→ **Instructions to follow**
Every record must appear in your reply exactly as written.

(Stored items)

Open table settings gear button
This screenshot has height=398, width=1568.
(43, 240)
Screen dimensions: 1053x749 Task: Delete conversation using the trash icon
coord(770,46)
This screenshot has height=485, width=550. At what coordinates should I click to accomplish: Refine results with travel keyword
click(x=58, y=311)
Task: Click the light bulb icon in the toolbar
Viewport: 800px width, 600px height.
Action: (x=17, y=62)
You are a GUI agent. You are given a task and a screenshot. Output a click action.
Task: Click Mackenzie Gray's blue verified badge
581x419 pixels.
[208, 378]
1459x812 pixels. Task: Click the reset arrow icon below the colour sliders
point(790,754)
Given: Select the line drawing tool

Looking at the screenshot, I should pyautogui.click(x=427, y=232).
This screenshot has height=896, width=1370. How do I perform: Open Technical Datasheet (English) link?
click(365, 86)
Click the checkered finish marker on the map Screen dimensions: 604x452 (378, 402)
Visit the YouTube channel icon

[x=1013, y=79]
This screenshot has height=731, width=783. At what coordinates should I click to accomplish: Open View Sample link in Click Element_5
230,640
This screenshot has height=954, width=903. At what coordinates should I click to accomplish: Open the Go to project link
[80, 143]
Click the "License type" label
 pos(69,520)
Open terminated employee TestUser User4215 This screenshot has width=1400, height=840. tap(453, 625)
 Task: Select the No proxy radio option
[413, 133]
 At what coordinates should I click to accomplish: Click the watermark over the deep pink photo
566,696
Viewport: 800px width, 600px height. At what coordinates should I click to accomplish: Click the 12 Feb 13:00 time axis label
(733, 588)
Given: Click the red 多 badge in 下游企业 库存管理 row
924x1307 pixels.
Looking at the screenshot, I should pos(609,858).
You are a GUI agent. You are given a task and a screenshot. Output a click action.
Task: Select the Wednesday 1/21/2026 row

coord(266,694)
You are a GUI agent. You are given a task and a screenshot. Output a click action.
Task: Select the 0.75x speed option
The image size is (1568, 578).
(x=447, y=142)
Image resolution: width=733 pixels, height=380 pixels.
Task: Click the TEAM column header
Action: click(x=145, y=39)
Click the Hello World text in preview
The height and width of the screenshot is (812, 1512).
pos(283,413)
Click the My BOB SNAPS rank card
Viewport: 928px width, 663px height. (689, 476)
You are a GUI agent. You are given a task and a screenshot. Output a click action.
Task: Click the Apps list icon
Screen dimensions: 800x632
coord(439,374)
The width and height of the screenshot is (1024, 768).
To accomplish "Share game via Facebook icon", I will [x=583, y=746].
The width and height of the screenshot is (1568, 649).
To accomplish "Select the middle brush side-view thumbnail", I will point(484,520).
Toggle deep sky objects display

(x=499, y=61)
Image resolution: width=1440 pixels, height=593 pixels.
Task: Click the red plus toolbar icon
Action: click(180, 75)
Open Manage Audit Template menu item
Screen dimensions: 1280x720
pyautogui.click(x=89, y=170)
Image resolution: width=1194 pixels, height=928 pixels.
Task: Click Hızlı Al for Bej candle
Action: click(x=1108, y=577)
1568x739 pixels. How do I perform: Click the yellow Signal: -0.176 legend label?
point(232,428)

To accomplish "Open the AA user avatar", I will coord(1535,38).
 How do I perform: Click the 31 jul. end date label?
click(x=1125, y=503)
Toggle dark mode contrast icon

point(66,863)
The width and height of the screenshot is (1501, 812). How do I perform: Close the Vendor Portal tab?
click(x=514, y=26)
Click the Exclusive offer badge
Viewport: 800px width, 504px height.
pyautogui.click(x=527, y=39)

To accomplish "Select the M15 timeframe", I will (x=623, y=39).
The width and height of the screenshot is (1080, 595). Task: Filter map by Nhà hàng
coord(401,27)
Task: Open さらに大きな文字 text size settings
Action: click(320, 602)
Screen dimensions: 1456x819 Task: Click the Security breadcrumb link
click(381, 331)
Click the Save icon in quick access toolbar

→ **Finished exercise**
Open table settings gear button
This screenshot has height=398, width=1568.
(43, 240)
Screen dimensions: 1053x749 Task: Delete conversation using the trash icon
coord(770,46)
This screenshot has height=485, width=550. At what coordinates should I click to accomplish: Refine results with travel keyword
click(x=58, y=311)
Task: Click the light bulb icon in the toolbar
Viewport: 800px width, 600px height.
Action: (x=17, y=62)
You are a GUI agent. You are given a task and a screenshot. Output a click action.
Task: Click Mackenzie Gray's blue verified badge
581x419 pixels.
[208, 378]
1459x812 pixels. Task: Click the reset arrow icon below the colour sliders
point(790,754)
Given: Select the line drawing tool

Looking at the screenshot, I should pyautogui.click(x=427, y=232).
This screenshot has height=896, width=1370. How do I perform: Open Technical Datasheet (English) link?
click(365, 86)
Click the checkered finish marker on the map Screen dimensions: 604x452 (378, 402)
Visit the YouTube channel icon

[x=1013, y=79]
This screenshot has height=731, width=783. At what coordinates should I click to accomplish: Open View Sample link in Click Element_5
230,640
This screenshot has height=954, width=903. At what coordinates should I click to accomplish: Open the Go to project link
[80, 143]
Click the "License type" label
 pos(69,520)
Open terminated employee TestUser User4215 This screenshot has width=1400, height=840. tap(453, 625)
 Task: Select the No proxy radio option
[413, 133]
 At what coordinates should I click to accomplish: Click the watermark over the deep pink photo
566,696
Viewport: 800px width, 600px height. At what coordinates should I click to accomplish: Click the 12 Feb 13:00 time axis label
(733, 588)
Given: Click the red 多 badge in 下游企业 库存管理 row
924x1307 pixels.
Looking at the screenshot, I should pos(609,858).
You are a GUI agent. You are given a task and a screenshot. Output a click action.
Task: Select the Wednesday 1/21/2026 row

coord(266,694)
You are a GUI agent. You are given a task and a screenshot. Output a click action.
Task: Select the 0.75x speed option
The image size is (1568, 578).
(x=447, y=142)
Image resolution: width=733 pixels, height=380 pixels.
Task: Click the TEAM column header
Action: click(x=145, y=39)
Click the Hello World text in preview
The height and width of the screenshot is (812, 1512).
pos(283,413)
Click the My BOB SNAPS rank card
Viewport: 928px width, 663px height. (689, 476)
You are a GUI agent. You are given a task and a screenshot. Output a click action.
Task: Click the Apps list icon
Screen dimensions: 800x632
coord(439,374)
The width and height of the screenshot is (1024, 768).
To accomplish "Share game via Facebook icon", I will [x=583, y=746].
The width and height of the screenshot is (1568, 649).
To accomplish "Select the middle brush side-view thumbnail", I will point(484,520).
Toggle deep sky objects display

(x=499, y=61)
Image resolution: width=1440 pixels, height=593 pixels.
Task: Click the red plus toolbar icon
Action: click(180, 75)
Open Manage Audit Template menu item
Screen dimensions: 1280x720
pyautogui.click(x=89, y=170)
Image resolution: width=1194 pixels, height=928 pixels.
Task: Click Hızlı Al for Bej candle
Action: click(x=1108, y=577)
1568x739 pixels. How do I perform: Click the yellow Signal: -0.176 legend label?
point(232,428)

To accomplish "Open the AA user avatar", I will coord(1535,38).
 How do I perform: Click the 31 jul. end date label?
click(x=1125, y=503)
Toggle dark mode contrast icon

point(66,863)
The width and height of the screenshot is (1501, 812). How do I perform: Close the Vendor Portal tab?
click(x=514, y=26)
Click the Exclusive offer badge
Viewport: 800px width, 504px height.
pyautogui.click(x=527, y=39)

To accomplish "Select the M15 timeframe", I will (x=623, y=39).
The width and height of the screenshot is (1080, 595). Task: Filter map by Nhà hàng
coord(401,27)
Task: Open さらに大きな文字 text size settings
Action: click(320, 602)
Screen dimensions: 1456x819 Task: Click the Security breadcrumb link
click(381, 331)
Click the Save icon in quick access toolbar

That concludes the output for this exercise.